Aeroflot Faces Daunting Recovery and Heightened Security Demands
Although Aeroflot has not provided a clear timeline for full system restoration, the airline acknowledged that the damage was substantial. Recovering from the destruction of thousands of servers and securing employee devices believed to be compromised will require both immediate triage and long-term restructuring of cybersecurity protocols.
Industry experts estimate that restoring Aeroflot’s systems to full operational capacity could take several weeks or more, depending on the depth of infiltration and whether critical data has been backed up or permanently erased.
Furthermore, the breach raises serious concerns about the vulnerability of other Russian transport and service providers. If a national airline with extensive government ties can be so deeply compromised, questions arise about the safety of other state institutions and private corporations operating in vital sectors.
Growing Pressure on Russian Cyber Defense Capabilities
This event has further intensified debate within Russia about its cyber defense capabilities. While the country has often boasted of advanced digital warfare tools, this incident reveals glaring weaknesses in defending against sustained and targeted attacks.
Calls have grown louder for a national overhaul of cybersecurity frameworks, with lawmakers urging collaboration between state security agencies, private tech companies, and academic institutions to build more resilient systems.

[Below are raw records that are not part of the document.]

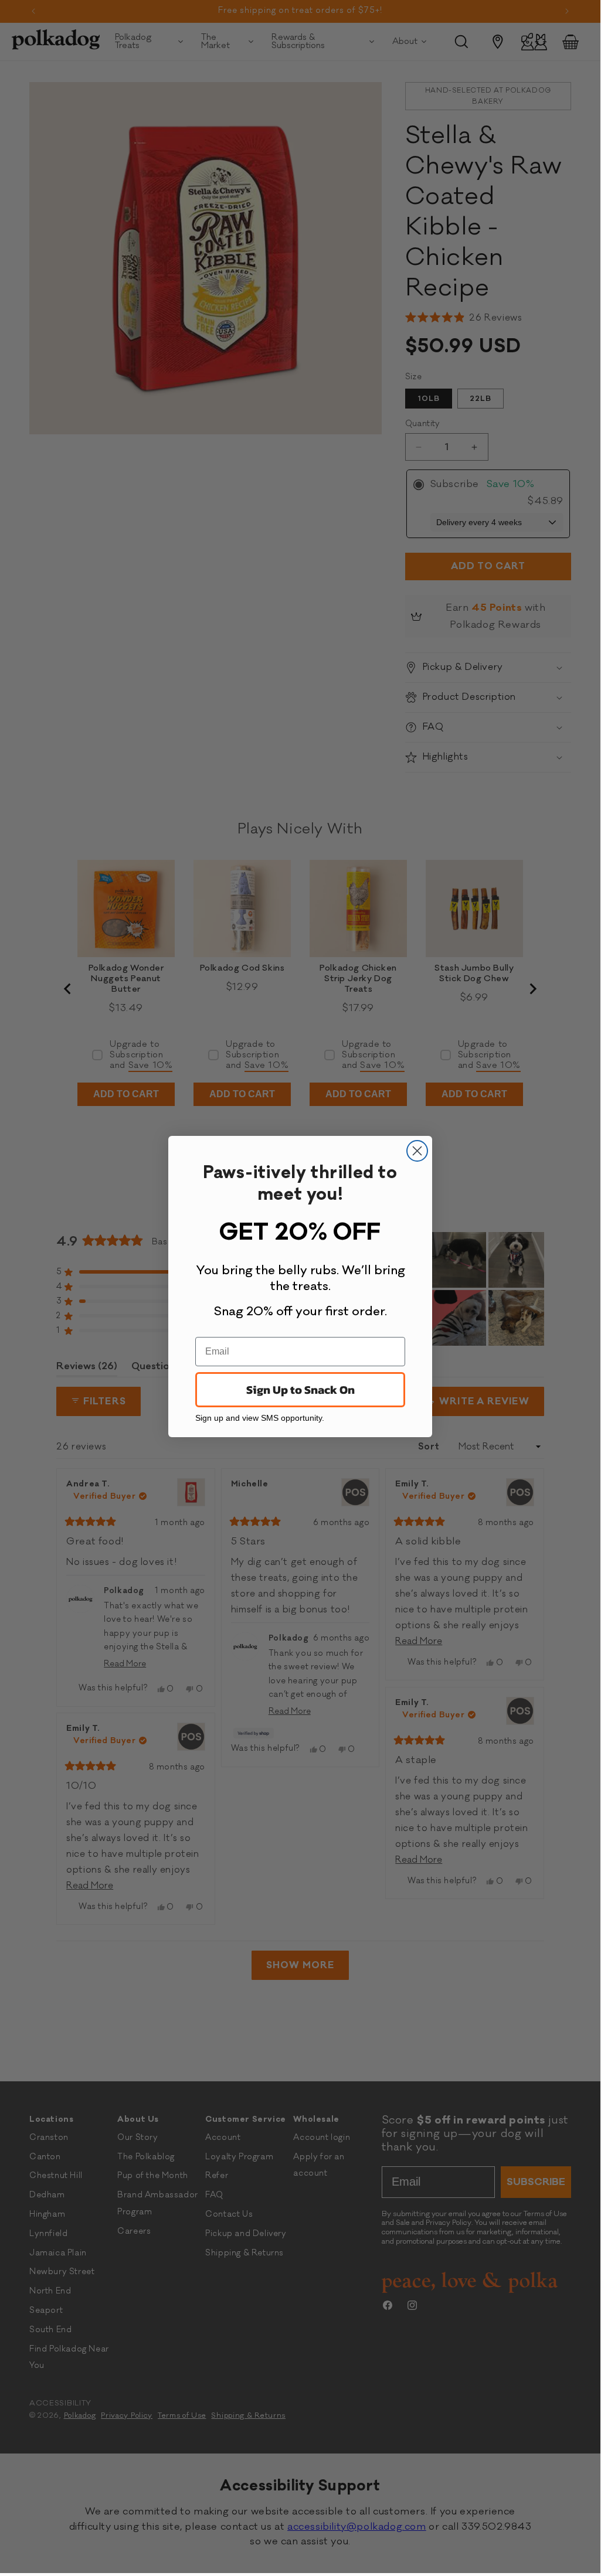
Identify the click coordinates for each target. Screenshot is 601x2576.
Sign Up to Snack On (300, 1389)
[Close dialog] (417, 1151)
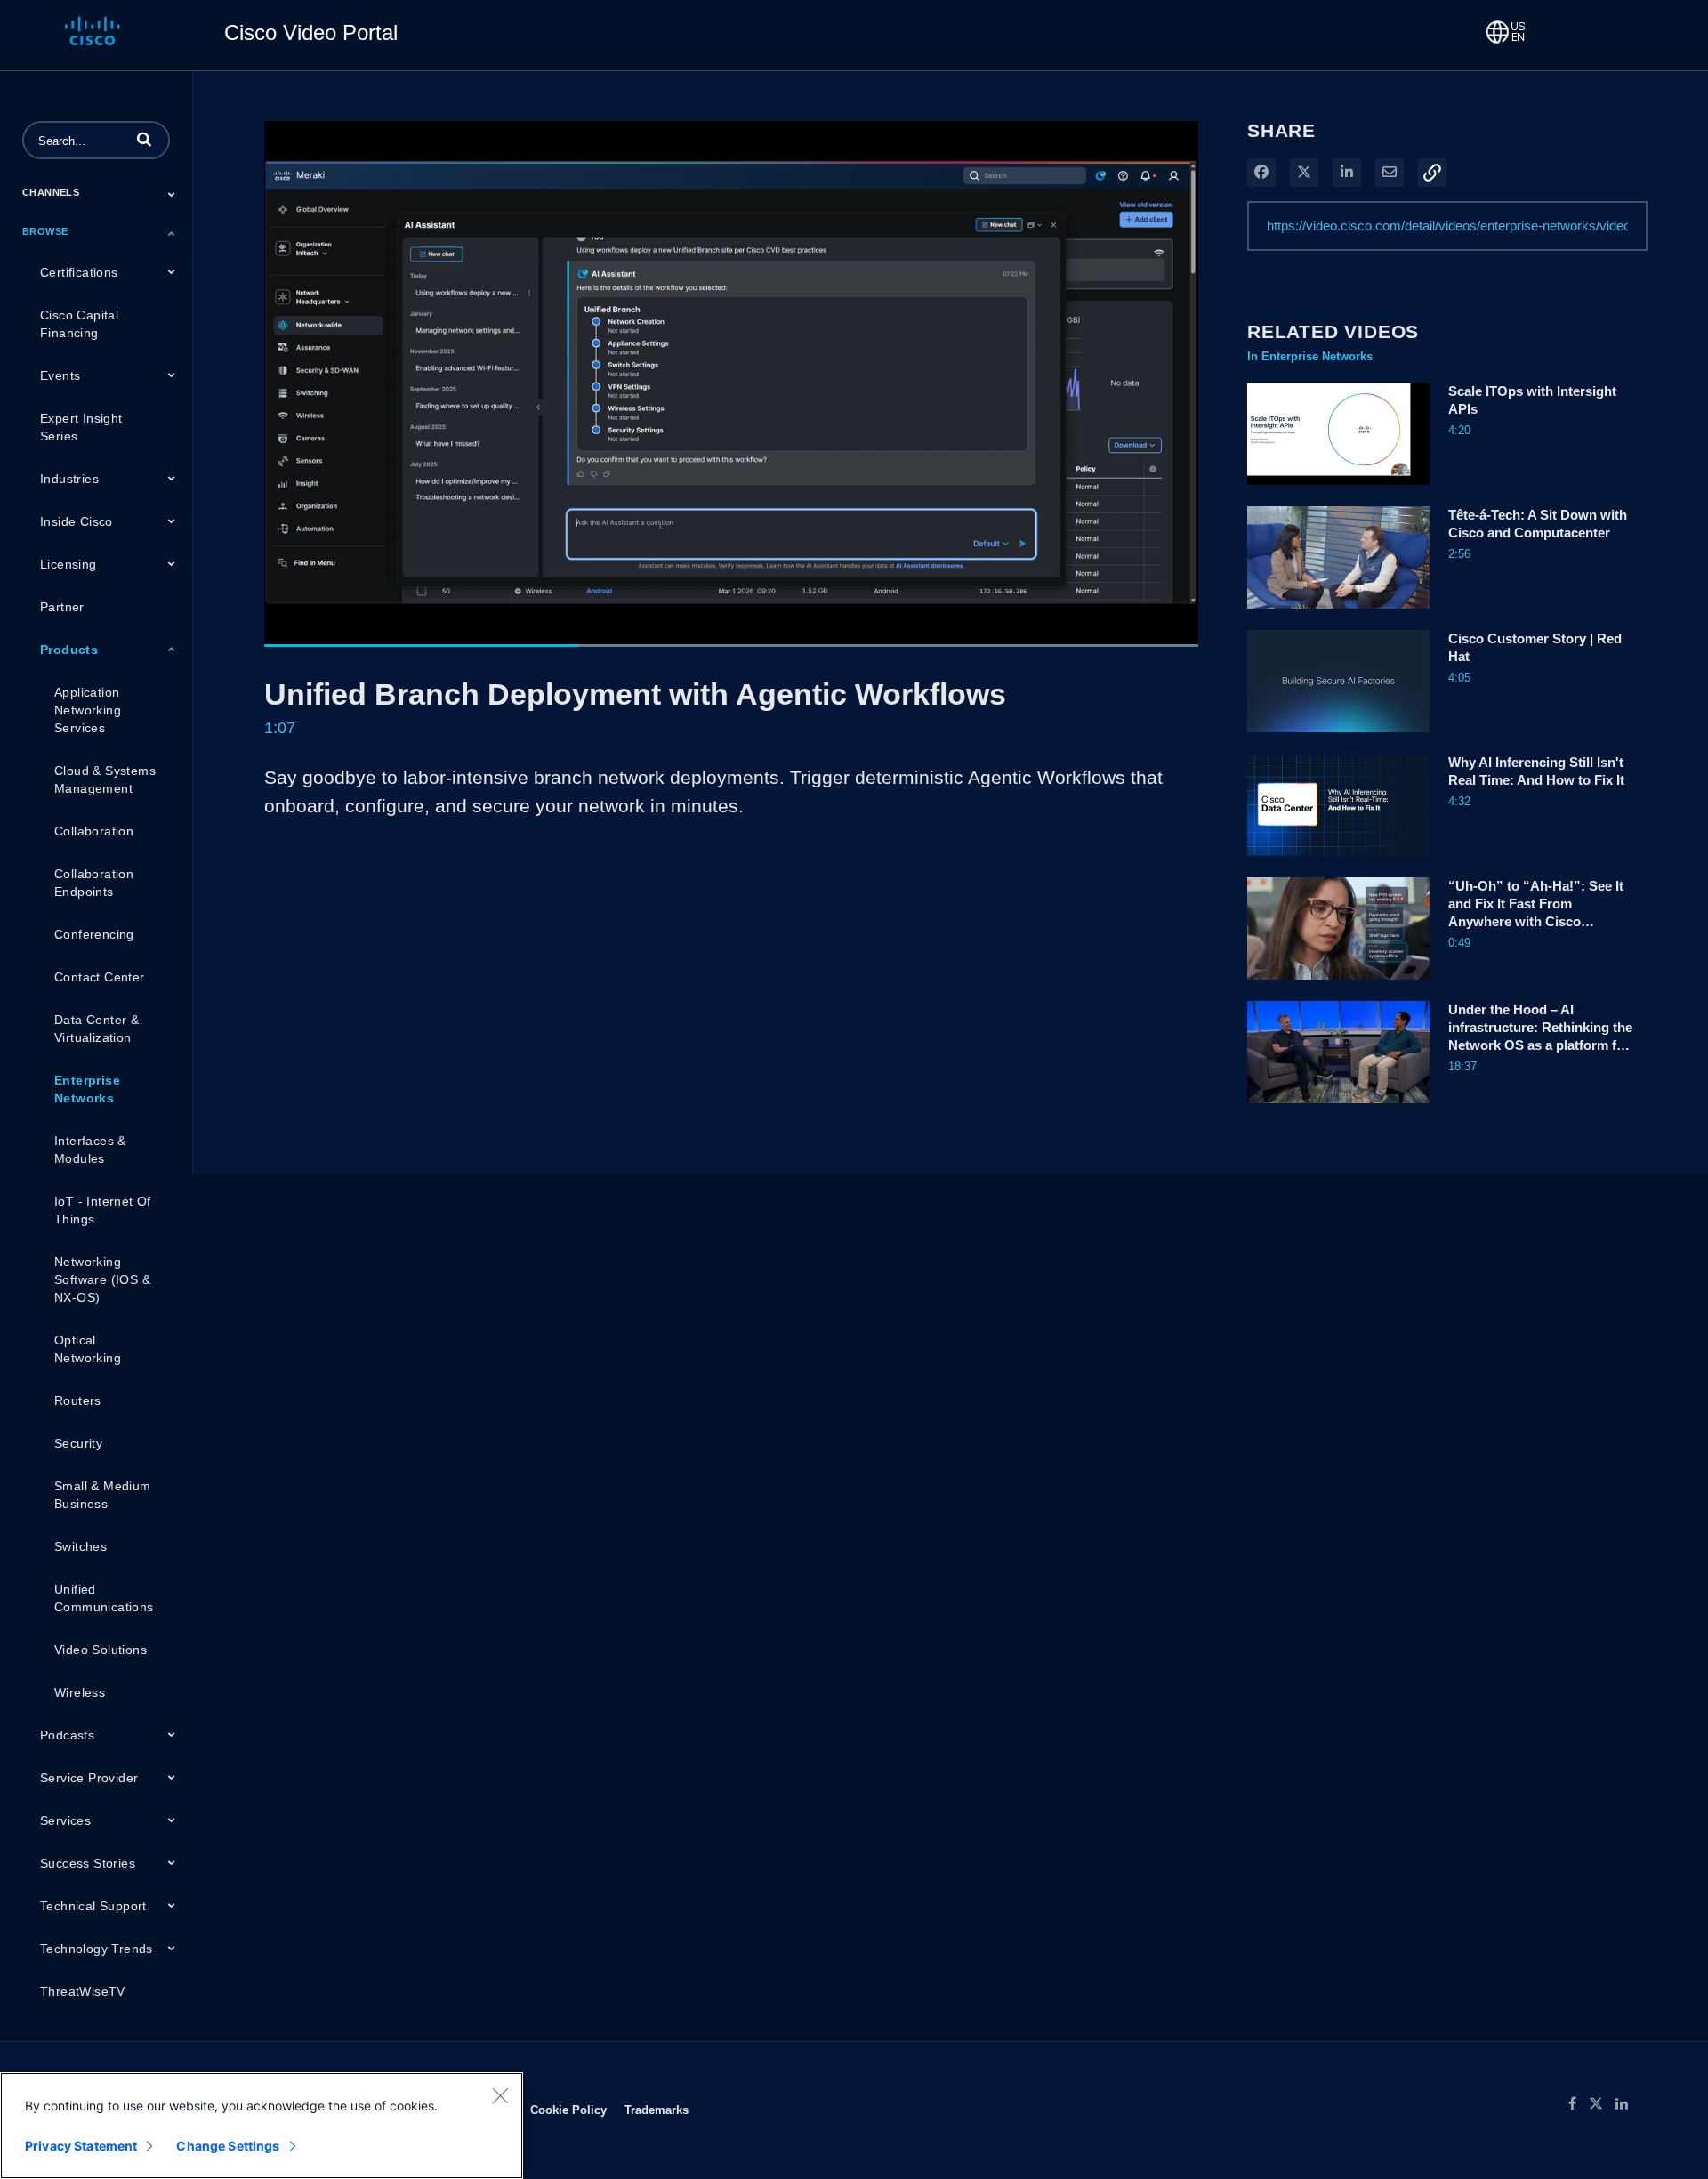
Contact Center (99, 977)
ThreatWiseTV (82, 1991)
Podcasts (67, 1735)
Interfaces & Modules (90, 1150)
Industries (69, 479)
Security (78, 1443)
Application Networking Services (87, 710)
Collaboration (93, 831)
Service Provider (89, 1778)
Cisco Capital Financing (79, 324)
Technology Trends (96, 1948)
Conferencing (94, 934)
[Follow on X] (1602, 2104)
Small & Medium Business (102, 1495)
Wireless (79, 1692)
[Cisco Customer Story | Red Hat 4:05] (1338, 737)
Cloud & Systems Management (105, 779)
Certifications (79, 272)
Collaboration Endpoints (93, 883)
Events (60, 375)
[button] (144, 139)
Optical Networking (87, 1349)
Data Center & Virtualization (96, 1029)
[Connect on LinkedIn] (1626, 2104)
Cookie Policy (568, 2109)
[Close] (500, 2095)
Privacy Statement (81, 2145)
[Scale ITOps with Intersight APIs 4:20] (1338, 489)
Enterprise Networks (87, 1089)
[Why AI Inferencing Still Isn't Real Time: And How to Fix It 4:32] (1338, 860)
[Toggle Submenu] (171, 194)
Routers (77, 1400)
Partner (62, 607)
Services (65, 1820)
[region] (261, 2125)
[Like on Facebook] (1578, 2104)
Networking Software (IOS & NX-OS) (102, 1279)
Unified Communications (104, 1598)
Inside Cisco (76, 521)
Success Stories (87, 1863)
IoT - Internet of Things (102, 1210)
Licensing (68, 564)
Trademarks (656, 2109)
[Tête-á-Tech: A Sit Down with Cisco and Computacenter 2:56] (1338, 613)
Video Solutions (100, 1649)
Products (69, 649)
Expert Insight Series (81, 427)
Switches (80, 1546)
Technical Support (93, 1906)
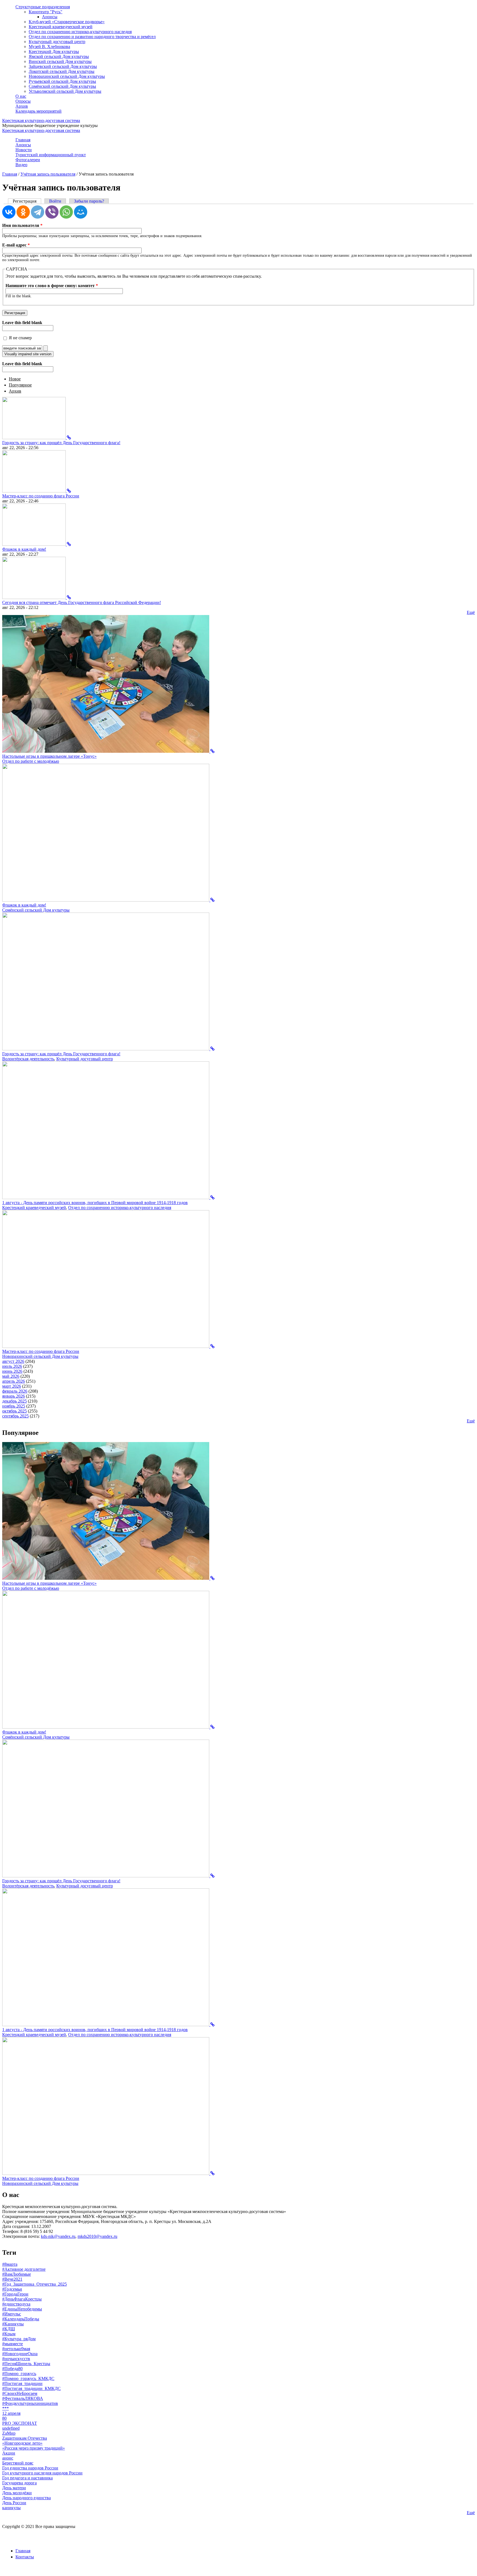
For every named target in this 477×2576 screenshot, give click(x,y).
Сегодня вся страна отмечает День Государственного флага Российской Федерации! (81, 602)
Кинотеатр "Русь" (45, 11)
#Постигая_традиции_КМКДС (31, 2388)
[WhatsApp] (66, 212)
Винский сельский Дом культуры (60, 61)
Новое (15, 379)
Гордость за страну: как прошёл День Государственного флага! (61, 442)
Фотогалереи (27, 159)
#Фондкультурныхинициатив (30, 2403)
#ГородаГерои (15, 2294)
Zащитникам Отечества (24, 2438)
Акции (8, 2453)
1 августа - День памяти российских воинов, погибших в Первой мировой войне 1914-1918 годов (95, 1202)
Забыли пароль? (89, 201)
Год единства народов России (30, 2468)
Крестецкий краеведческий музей (60, 26)
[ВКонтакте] (8, 212)
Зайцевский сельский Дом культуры (63, 66)
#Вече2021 (12, 2279)
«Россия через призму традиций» (33, 2448)
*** (5, 2408)
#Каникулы (13, 2323)
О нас (20, 96)
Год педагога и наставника (27, 2478)
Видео (21, 164)
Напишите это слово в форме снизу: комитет (52, 285)
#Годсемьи (12, 2289)
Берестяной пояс (17, 2463)
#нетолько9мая (16, 2348)
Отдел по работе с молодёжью (30, 761)
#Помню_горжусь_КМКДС (28, 2378)
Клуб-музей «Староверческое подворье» (67, 21)
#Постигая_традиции (22, 2383)
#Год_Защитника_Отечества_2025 (34, 2284)
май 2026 (10, 1376)
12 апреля (11, 2413)
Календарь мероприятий (38, 111)
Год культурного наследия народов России (42, 2473)
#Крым (8, 2333)
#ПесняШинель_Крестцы (26, 2363)
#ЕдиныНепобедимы (22, 2309)
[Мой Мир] (80, 212)
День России (14, 2502)
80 (4, 2418)
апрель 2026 (13, 1381)
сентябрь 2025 (15, 1416)
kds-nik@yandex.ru (58, 2236)
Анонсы (49, 16)
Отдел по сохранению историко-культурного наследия (80, 31)
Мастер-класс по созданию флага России (40, 496)
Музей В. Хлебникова (49, 46)
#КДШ (8, 2328)
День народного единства (26, 2497)
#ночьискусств (16, 2358)
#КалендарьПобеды (20, 2319)
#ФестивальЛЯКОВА (22, 2398)
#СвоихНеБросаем (19, 2393)
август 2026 (13, 1361)
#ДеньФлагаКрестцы (22, 2299)
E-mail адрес (16, 245)
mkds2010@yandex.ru (97, 2236)
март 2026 (11, 1386)
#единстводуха (16, 2304)
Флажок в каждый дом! (24, 549)
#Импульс (11, 2314)
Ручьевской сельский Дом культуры (62, 81)
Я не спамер (20, 337)
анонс (7, 2458)
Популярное (20, 385)
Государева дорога (19, 2482)
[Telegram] (37, 212)
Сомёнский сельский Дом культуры (62, 86)
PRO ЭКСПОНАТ (19, 2423)
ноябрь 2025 (13, 1406)
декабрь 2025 (14, 1401)
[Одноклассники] (23, 212)
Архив (21, 106)
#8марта (9, 2264)
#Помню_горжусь (19, 2373)
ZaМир (8, 2433)
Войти (55, 201)
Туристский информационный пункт (50, 154)
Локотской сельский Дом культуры (61, 71)
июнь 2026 (12, 1371)
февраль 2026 (14, 1391)
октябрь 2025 (14, 1411)
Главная (22, 139)
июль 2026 (12, 1366)
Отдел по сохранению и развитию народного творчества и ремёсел (92, 36)
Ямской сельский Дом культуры (59, 56)
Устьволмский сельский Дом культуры (65, 91)
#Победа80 (12, 2368)
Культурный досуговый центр (57, 41)
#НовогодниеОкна (20, 2353)
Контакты (24, 2556)
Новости (23, 149)
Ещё (471, 612)
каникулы (11, 2507)
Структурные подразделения (42, 6)
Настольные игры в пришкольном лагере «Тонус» (49, 756)
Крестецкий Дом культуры (54, 51)
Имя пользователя (22, 225)
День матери (14, 2487)
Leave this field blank (22, 322)
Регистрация (27, 201)
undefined (11, 2428)
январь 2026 (13, 1396)
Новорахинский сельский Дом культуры (67, 76)
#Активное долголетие (24, 2269)
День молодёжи (17, 2492)
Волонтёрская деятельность (28, 1058)
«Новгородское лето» (22, 2443)
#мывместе (12, 2343)
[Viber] (52, 212)
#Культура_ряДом (19, 2338)
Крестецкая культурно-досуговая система (41, 120)
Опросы (23, 101)
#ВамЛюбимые (16, 2274)
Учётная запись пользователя (47, 174)
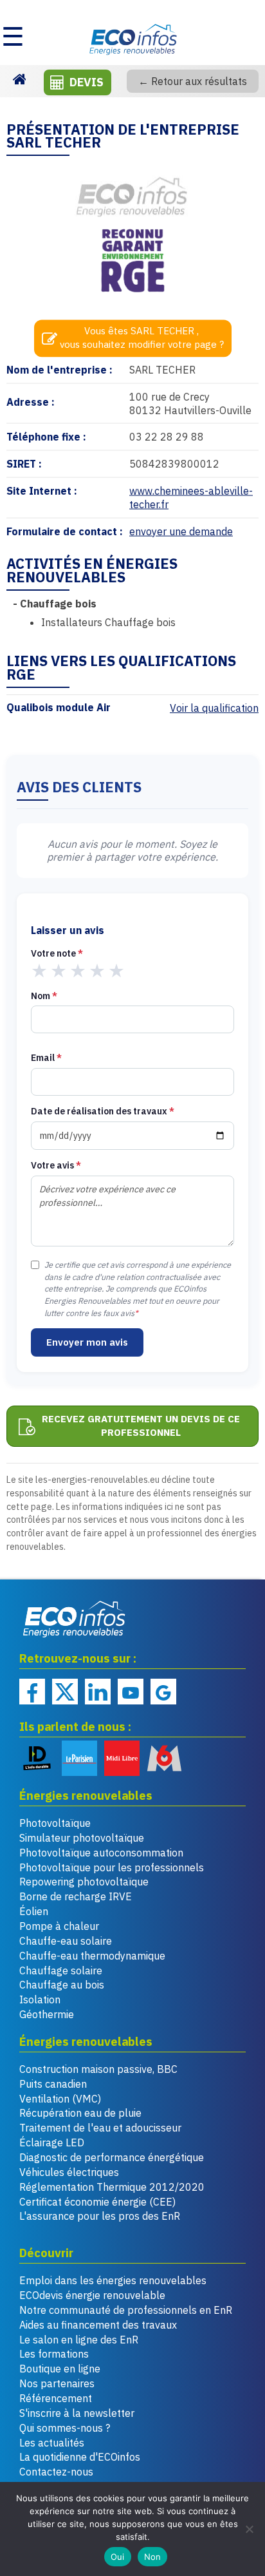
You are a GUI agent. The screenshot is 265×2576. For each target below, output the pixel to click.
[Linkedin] (98, 1691)
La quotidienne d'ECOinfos (79, 2456)
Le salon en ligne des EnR (78, 2339)
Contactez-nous (56, 2471)
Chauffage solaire (60, 1970)
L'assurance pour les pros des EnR (99, 2215)
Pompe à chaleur (59, 1926)
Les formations (54, 2353)
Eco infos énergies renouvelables (74, 1619)
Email (46, 1058)
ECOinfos (132, 39)
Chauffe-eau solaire (65, 1940)
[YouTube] (130, 1691)
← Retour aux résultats (192, 81)
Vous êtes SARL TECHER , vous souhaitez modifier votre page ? (142, 337)
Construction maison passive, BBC (98, 2069)
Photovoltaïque (55, 1823)
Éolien (33, 1911)
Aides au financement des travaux (98, 2324)
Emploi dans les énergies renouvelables (112, 2280)
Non (152, 2557)
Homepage (19, 78)
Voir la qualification (214, 707)
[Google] (163, 1691)
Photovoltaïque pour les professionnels (111, 1867)
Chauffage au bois (61, 1984)
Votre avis (56, 1165)
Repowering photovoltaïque (84, 1881)
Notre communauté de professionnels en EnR (125, 2310)
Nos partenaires (57, 2383)
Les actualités (51, 2442)
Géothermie (46, 2014)
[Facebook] (32, 1691)
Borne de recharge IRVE (75, 1896)
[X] (65, 1691)
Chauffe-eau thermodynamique (92, 1955)
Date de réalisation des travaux (102, 1111)
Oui (118, 2557)
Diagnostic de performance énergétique (111, 2157)
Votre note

Observers also believe this incident could prompt greater government oversight of IT operations across the aviation, telecommunications, and transportation sectors.
In response, the Ministry of Digital Development may impose stricter compliance requirements on firms like Aeroflot, including mandatory penetration testing, increased employee training, and better incident response protocols.
Conclusion: A New Phase in Hybrid Warfare Emerges
The attack on Aeroflot not only disrupted travel for thousands of passengers but also served as a potent symbol of modern hybrid warfare, where digital infrastructure becomes just as critical—and vulnerable—as physical battlegrounds. As Russian officials grapple with the fallout, it is clear that cybersecurity has now become a frontline concern for both government and business leaders.
With pro-Ukraine hackers vowing to continue their cyber offensives, and Russian lawmakers pressing for a national reckoning on digital defense, the situation signals a new and dangerous chapter in the evolving conflict—one where the battles may no longer be fought solely with weapons, but with lines of code and networks under siege.